D’un point de vue plus pratique :
Les communautés Emmaüs accueillent aujourd’hui près de 3 880 compagnon.nes en France. Elles constituent des lieux d’accueil, de vie, de travail et de solidarité qui fonctionnent uniquement grâce à l’activité de récupération des compagnon.ne.s d’Emmaüs, des personnes exclues accueillies de façon « inconditionnelle » pour une durée indéterminée. Les communautés Emmaüs ne reçoivent aucune subvention de fonctionnement, leurs revenus proviennent essentiellement des mobiliers récupérés chez les particuliers (meubles, vêtements, bibelots, vélos), qui après restauration, font l’objet de reventes à bas prix.

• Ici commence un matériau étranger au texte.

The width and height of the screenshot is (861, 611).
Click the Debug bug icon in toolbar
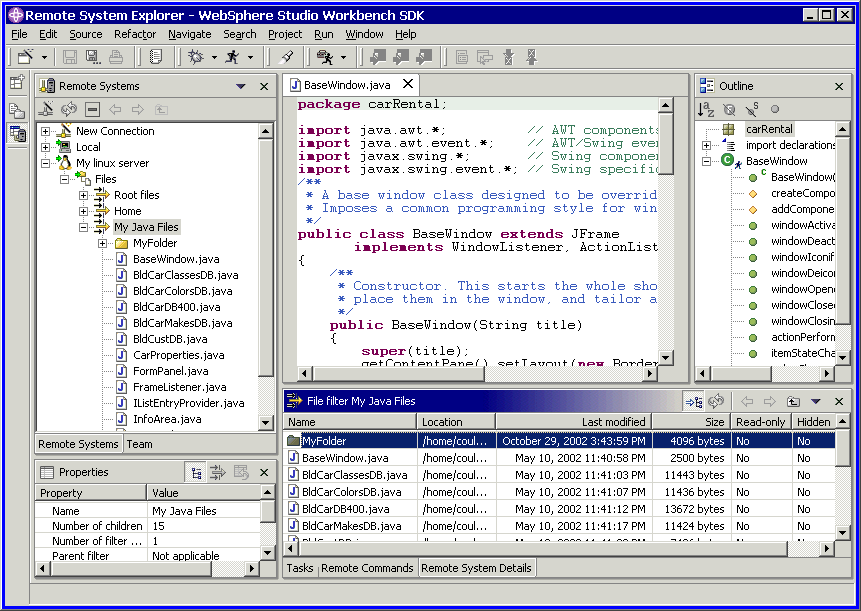195,58
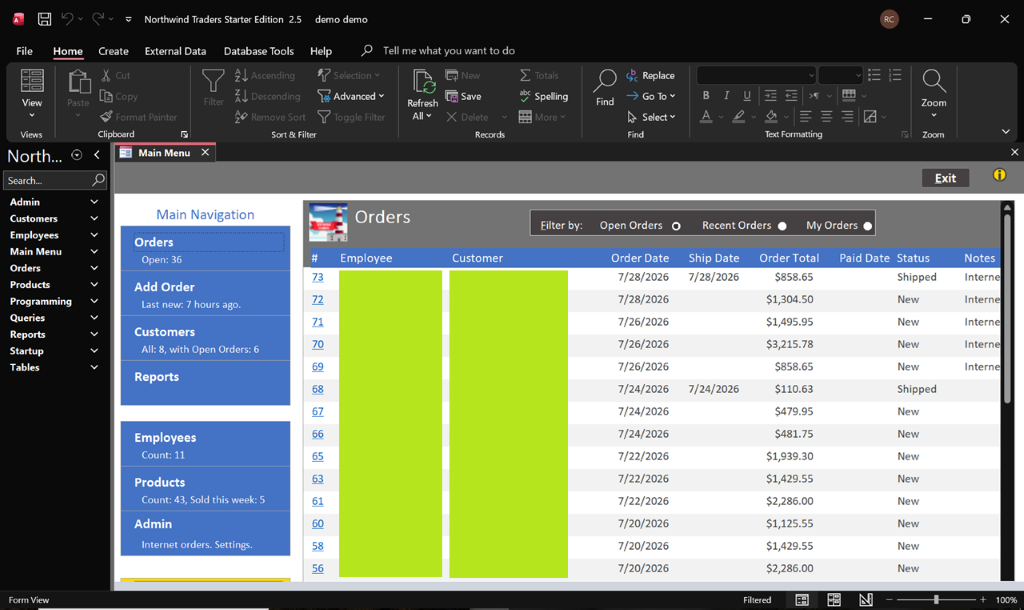
Task: Select the Open Orders filter radio button
Action: tap(676, 226)
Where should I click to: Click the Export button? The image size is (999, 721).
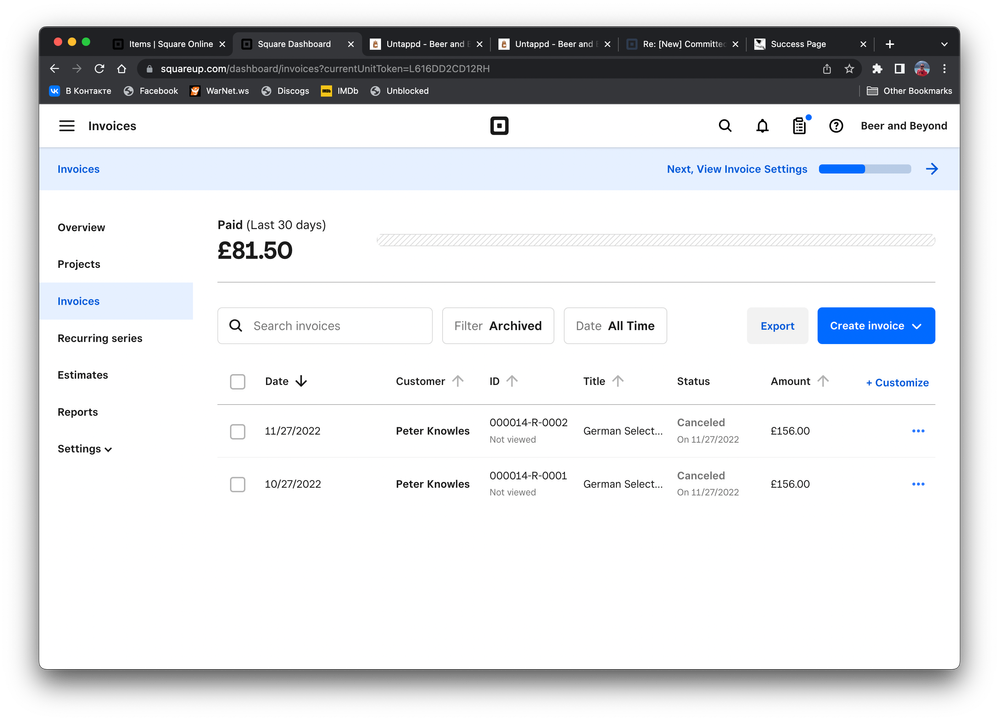coord(777,326)
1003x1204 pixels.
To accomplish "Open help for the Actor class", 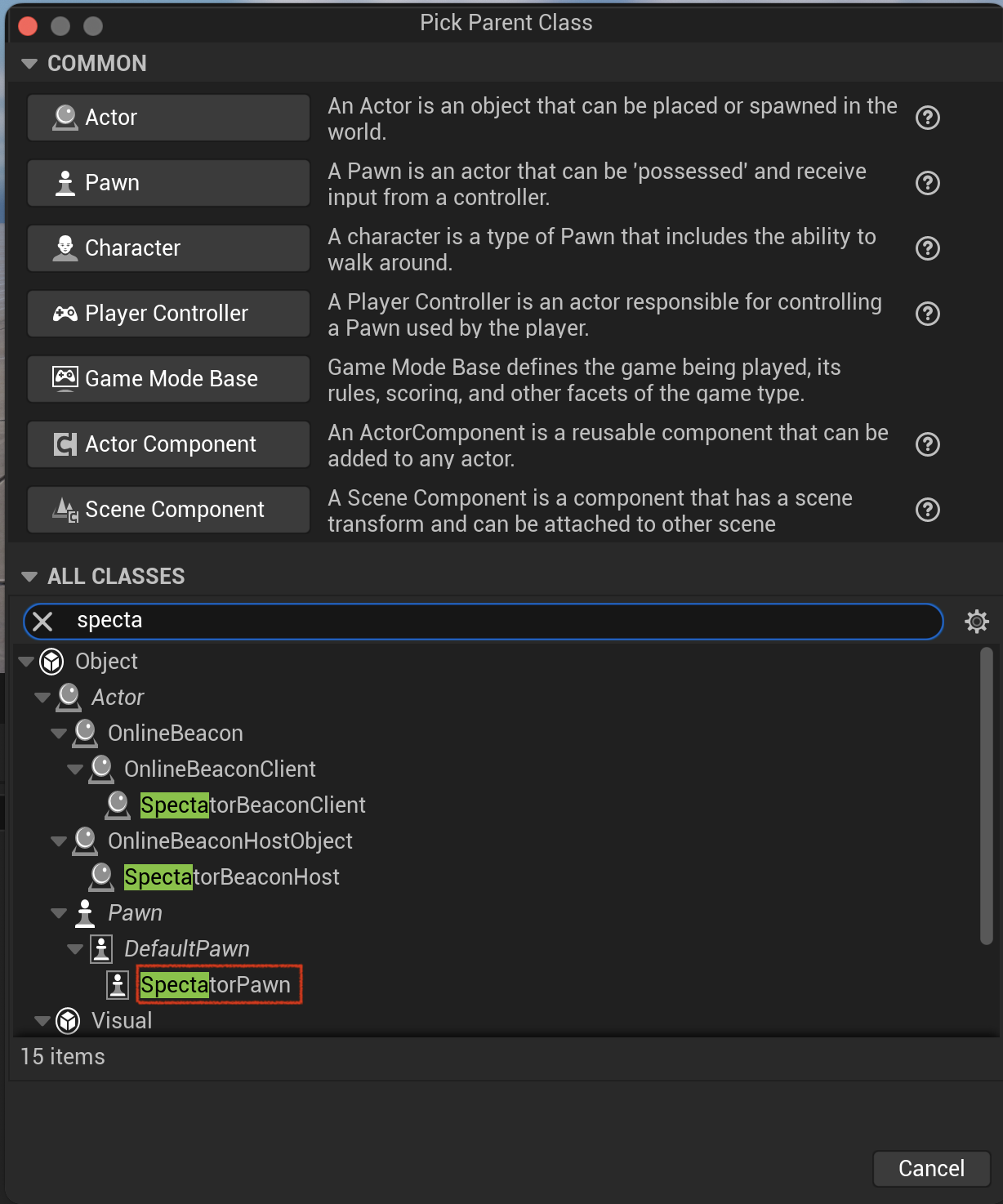I will click(928, 118).
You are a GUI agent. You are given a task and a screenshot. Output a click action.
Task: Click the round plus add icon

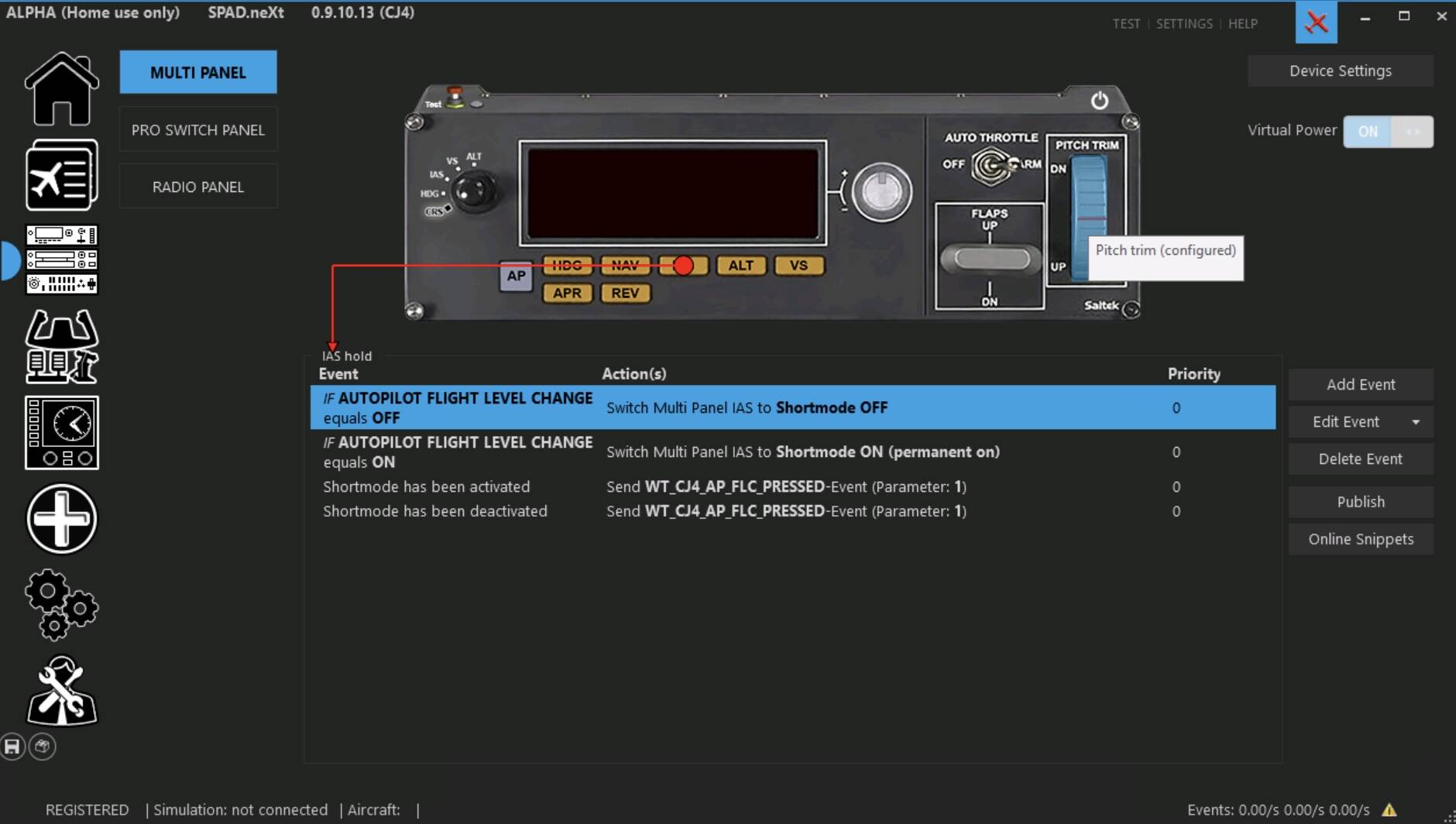pyautogui.click(x=61, y=519)
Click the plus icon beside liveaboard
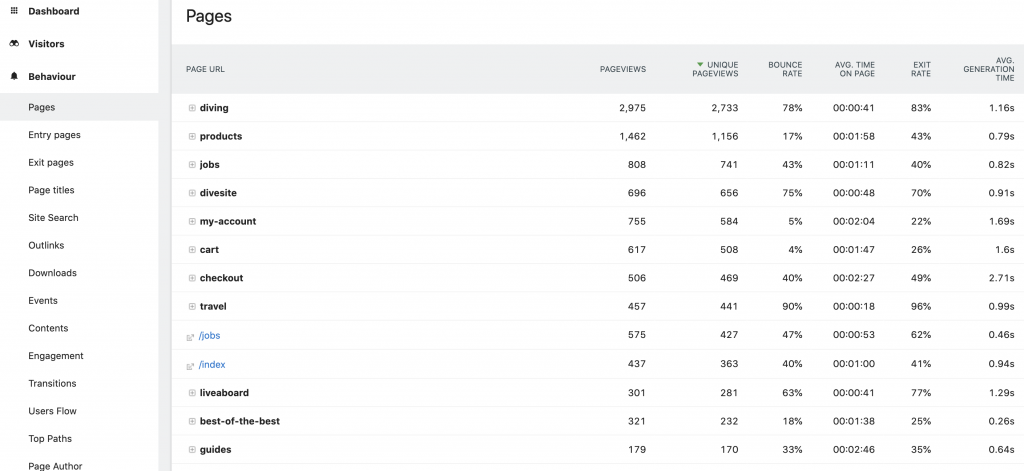Image resolution: width=1024 pixels, height=471 pixels. tap(191, 393)
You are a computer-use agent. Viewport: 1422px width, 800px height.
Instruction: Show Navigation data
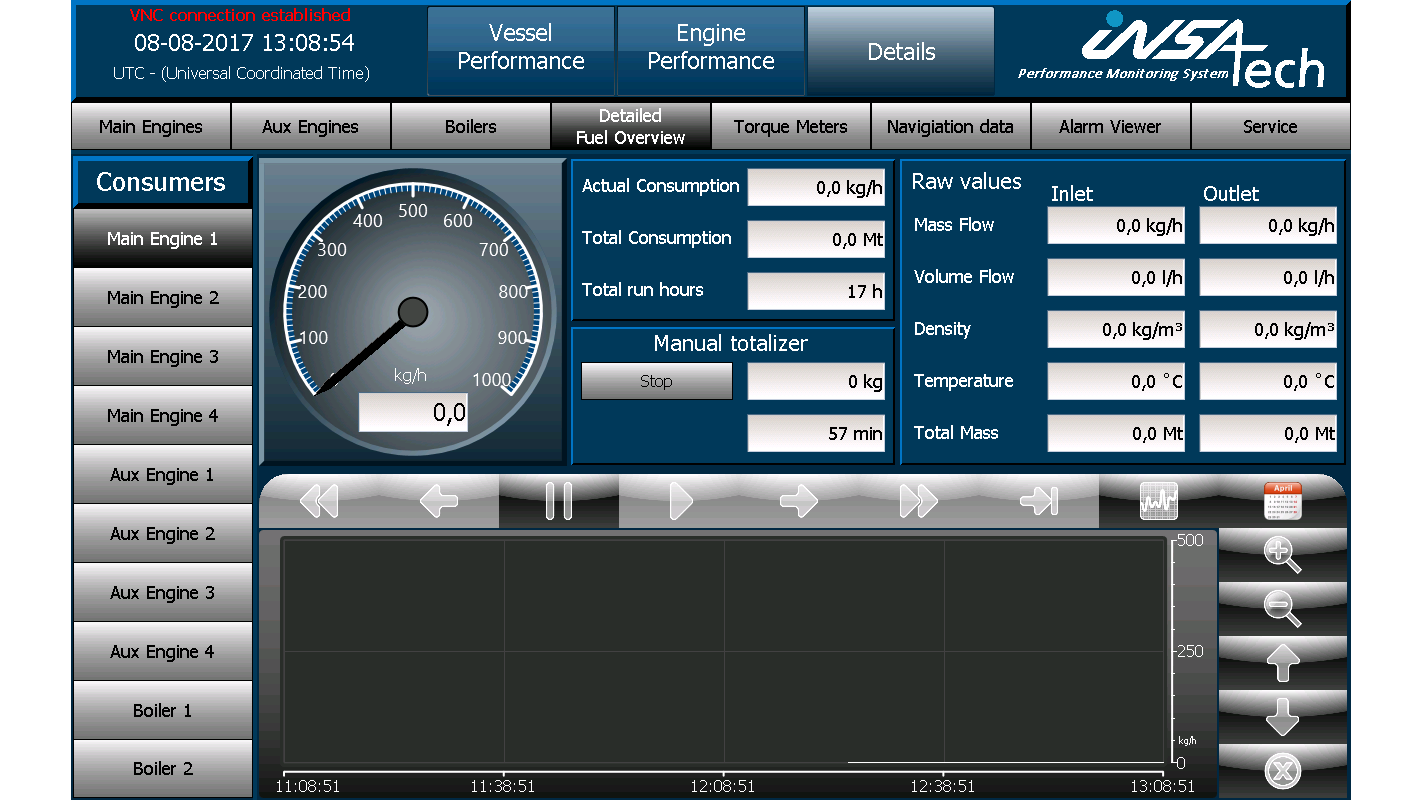pos(950,126)
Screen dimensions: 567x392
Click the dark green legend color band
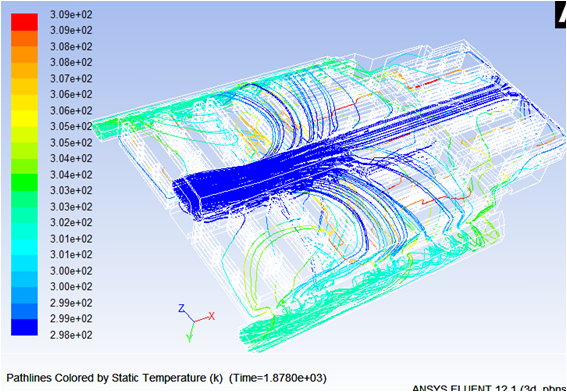pyautogui.click(x=24, y=183)
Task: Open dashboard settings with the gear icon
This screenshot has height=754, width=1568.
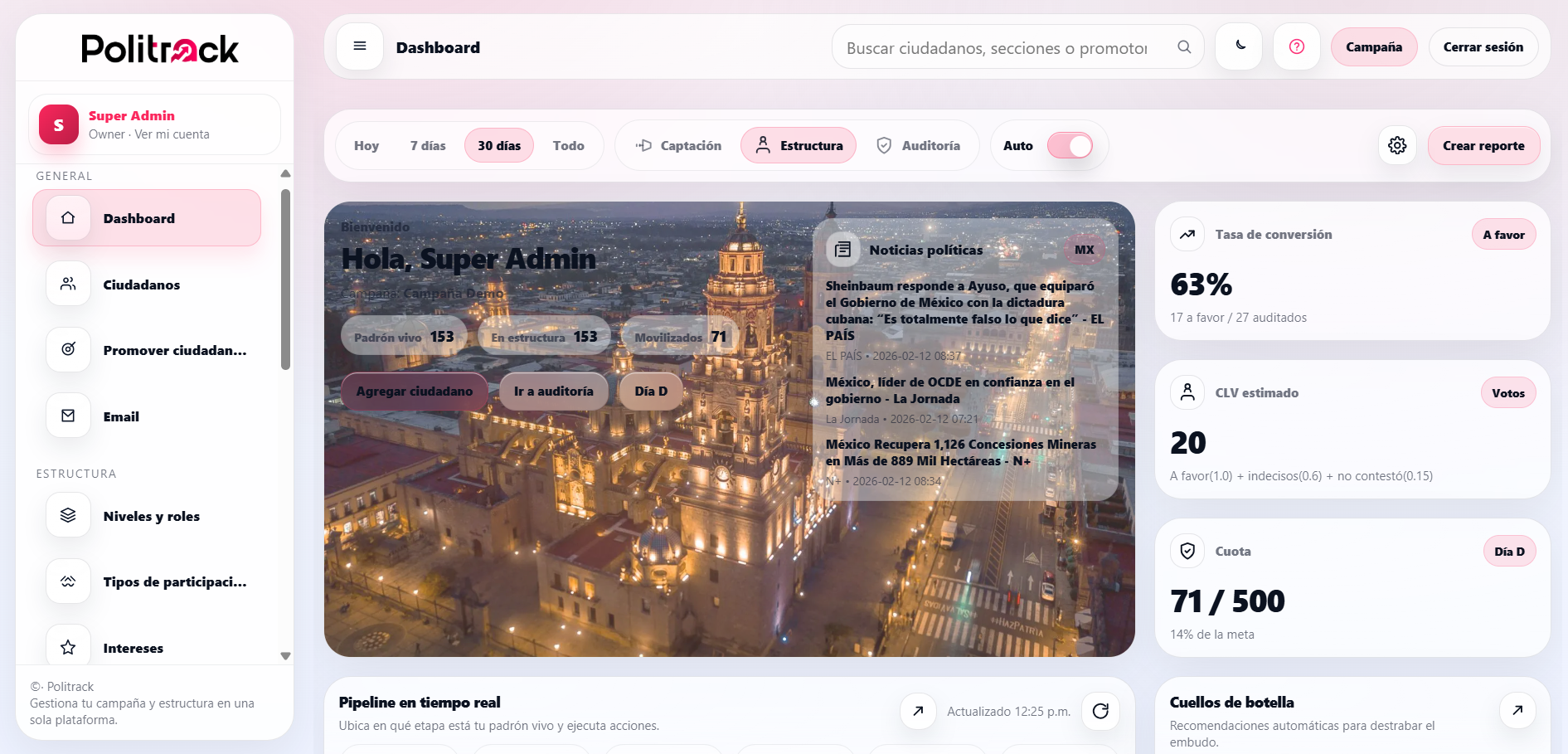Action: tap(1396, 145)
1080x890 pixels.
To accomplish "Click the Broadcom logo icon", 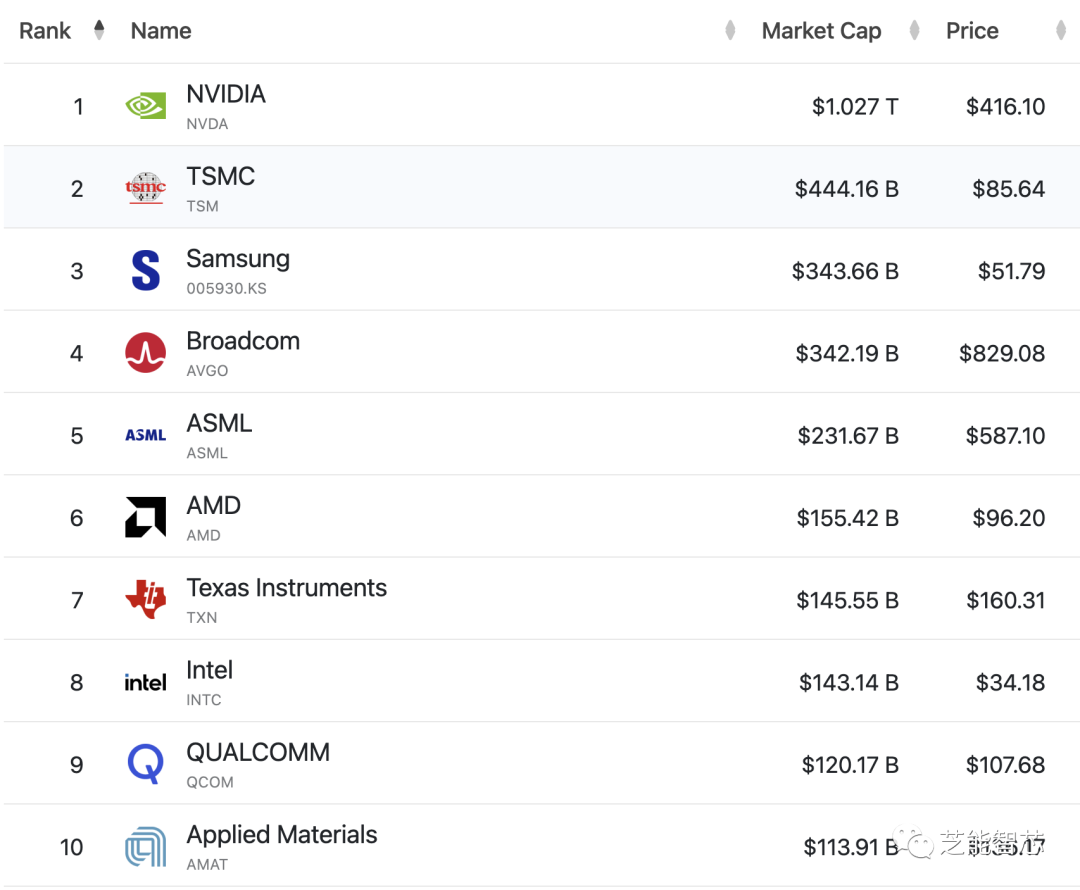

Voici une journée type dans la vie d’un.e compagnon.ne à Emmaüs :
7h-7h30 : Réveil
7h-8h : Petit déjeuner commun
8h : Début de la journée de travail
9h-9h20 : Pause café
9h20-12h : Session de travail ; tri, chargement de camions, mise en rayon des dons
12h-13h30 : Repas partagée et pause
13h30-16h : Session de travail, vente, caisse, conseil, mise en rayon, tri, recyclage, chargement et déchargement des camions de dons…
16-16h20 : Pause
16h20-17h : Session de travail
19h : Repas partagé
19h30 : Temps personnel
PS : Bon c’est vrai je suis déjà arrivée à Montevideo et j’en suis ravie, j’ai pris un peu de retard dans la publication de cet article. J’ai hâte de vous partager mon expérience dans les groupes d’Amérique latine con « Amor y Buen Humor ».
(1) Dépliant d’Emmaüs France sur le statut OACAS : http://emmaus72.fr/wp-content/uploads/2015/11/OACAS-d%C3%A9pliant-externe-nov2015.pdf
(2) La moitié des compagnon.ne.s des communautés Emmaüs en France sont des personnes en situation irrégulière.
Volontaire de la Session 25 de Echanges et Partenariats, je suis envoyée par Emmaüs International dans les groupes d’Amérique latine du mouvement : Uruguay, Argentine, Chili, Pérou, Brésil, Colombie.
Cette mission, s’articule autour du plaidoyer politique des groupes et de la rédaction d’un rapport mondial exposant les revendications du mouvement composé de 425 associations locales, dans 41 pays différents.